DIRECTIONS FOR THIS TASK »
Rewrite the data below, changing each occurrence of "Screen dimensions" to "Display size" and leaving every other character untouched.

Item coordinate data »
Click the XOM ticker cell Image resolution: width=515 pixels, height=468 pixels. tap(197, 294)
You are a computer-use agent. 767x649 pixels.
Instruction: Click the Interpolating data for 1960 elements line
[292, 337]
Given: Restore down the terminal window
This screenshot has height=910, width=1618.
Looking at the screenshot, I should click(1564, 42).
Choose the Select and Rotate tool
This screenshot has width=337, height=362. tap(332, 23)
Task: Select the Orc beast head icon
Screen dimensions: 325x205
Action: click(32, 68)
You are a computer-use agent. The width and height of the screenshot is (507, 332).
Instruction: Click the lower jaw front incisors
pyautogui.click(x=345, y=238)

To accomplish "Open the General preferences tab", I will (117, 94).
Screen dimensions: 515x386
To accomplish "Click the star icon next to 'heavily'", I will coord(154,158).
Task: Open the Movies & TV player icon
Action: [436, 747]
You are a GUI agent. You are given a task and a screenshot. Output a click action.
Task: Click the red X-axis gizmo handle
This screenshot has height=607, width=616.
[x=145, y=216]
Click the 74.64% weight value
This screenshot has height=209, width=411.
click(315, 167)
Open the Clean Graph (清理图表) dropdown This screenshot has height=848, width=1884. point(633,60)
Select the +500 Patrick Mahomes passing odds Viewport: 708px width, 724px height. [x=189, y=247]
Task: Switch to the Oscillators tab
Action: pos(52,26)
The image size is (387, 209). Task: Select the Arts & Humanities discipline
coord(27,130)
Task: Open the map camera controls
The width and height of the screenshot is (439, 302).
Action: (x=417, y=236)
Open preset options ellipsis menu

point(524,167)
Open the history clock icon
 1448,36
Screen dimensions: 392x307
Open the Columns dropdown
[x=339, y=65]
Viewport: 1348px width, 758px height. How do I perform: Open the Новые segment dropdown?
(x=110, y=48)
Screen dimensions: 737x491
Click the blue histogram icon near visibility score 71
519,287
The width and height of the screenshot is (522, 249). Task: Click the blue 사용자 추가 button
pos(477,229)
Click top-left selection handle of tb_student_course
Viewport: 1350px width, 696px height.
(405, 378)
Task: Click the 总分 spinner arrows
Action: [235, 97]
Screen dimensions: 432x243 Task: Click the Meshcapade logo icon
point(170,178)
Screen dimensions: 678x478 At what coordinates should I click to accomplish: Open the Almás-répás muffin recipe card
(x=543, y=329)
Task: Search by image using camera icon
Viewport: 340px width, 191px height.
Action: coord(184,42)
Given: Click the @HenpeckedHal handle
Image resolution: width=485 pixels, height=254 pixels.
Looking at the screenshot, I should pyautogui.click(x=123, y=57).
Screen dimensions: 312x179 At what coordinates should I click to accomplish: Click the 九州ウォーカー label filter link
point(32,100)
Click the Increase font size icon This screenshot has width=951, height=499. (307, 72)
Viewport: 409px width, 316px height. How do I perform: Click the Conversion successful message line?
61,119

EXERCISE RESULT »
Click the XOM ticker cell Image resolution: width=515 pixels, height=468 pixels. tap(197, 294)
You are a computer-use agent. 767x649 pixels.
Instruction: Click the Interpolating data for 1960 elements line
[292, 337]
Given: Restore down the terminal window
This screenshot has height=910, width=1618.
Looking at the screenshot, I should click(1564, 42).
Choose the Select and Rotate tool
This screenshot has width=337, height=362. tap(332, 23)
Task: Select the Orc beast head icon
Display size: 325x205
Action: click(32, 68)
You are a computer-use agent. The width and height of the screenshot is (507, 332).
Instruction: Click the lower jaw front incisors
pyautogui.click(x=345, y=238)

To accomplish "Open the General preferences tab", I will (117, 94).
Display size: 515x386
To accomplish "Click the star icon next to 'heavily'", I will coord(154,158).
Task: Open the Movies & TV player icon
Action: [436, 747]
You are a GUI agent. You are given a task and a screenshot. Output a click action.
Task: Click the red X-axis gizmo handle
This screenshot has height=607, width=616.
[x=145, y=216]
Click the 74.64% weight value
This screenshot has height=209, width=411.
click(315, 167)
Open the Clean Graph (清理图表) dropdown This screenshot has height=848, width=1884. point(633,60)
Select the +500 Patrick Mahomes passing odds Viewport: 708px width, 724px height. [x=189, y=247]
Task: Switch to the Oscillators tab
Action: pos(52,26)
The image size is (387, 209). Task: Select the Arts & Humanities discipline
coord(27,130)
Task: Open the map camera controls
The width and height of the screenshot is (439, 302).
Action: (x=417, y=236)
Open preset options ellipsis menu

point(524,167)
Open the history clock icon
 1448,36
Display size: 392x307
Open the Columns dropdown
[x=339, y=65]
Viewport: 1348px width, 758px height. How do I perform: Open the Новые segment dropdown?
(x=110, y=48)
Display size: 737x491
Click the blue histogram icon near visibility score 71
519,287
The width and height of the screenshot is (522, 249). Task: Click the blue 사용자 추가 button
pos(477,229)
Click top-left selection handle of tb_student_course
Viewport: 1350px width, 696px height.
(405, 378)
Task: Click the 总分 spinner arrows
Action: [235, 97]
Display size: 432x243 Task: Click the Meshcapade logo icon
point(170,178)
Display size: 678x478 At what coordinates should I click to accomplish: Open the Almás-répás muffin recipe card
(x=543, y=329)
Task: Search by image using camera icon
Viewport: 340px width, 191px height.
Action: coord(184,42)
Given: Click the @HenpeckedHal handle
Image resolution: width=485 pixels, height=254 pixels.
Looking at the screenshot, I should pyautogui.click(x=123, y=57).
Display size: 312x179 At what coordinates should I click to accomplish: Click the 九州ウォーカー label filter link
point(32,100)
Click the Increase font size icon This screenshot has width=951, height=499. (307, 72)
Viewport: 409px width, 316px height. How do I perform: Click the Conversion successful message line?
61,119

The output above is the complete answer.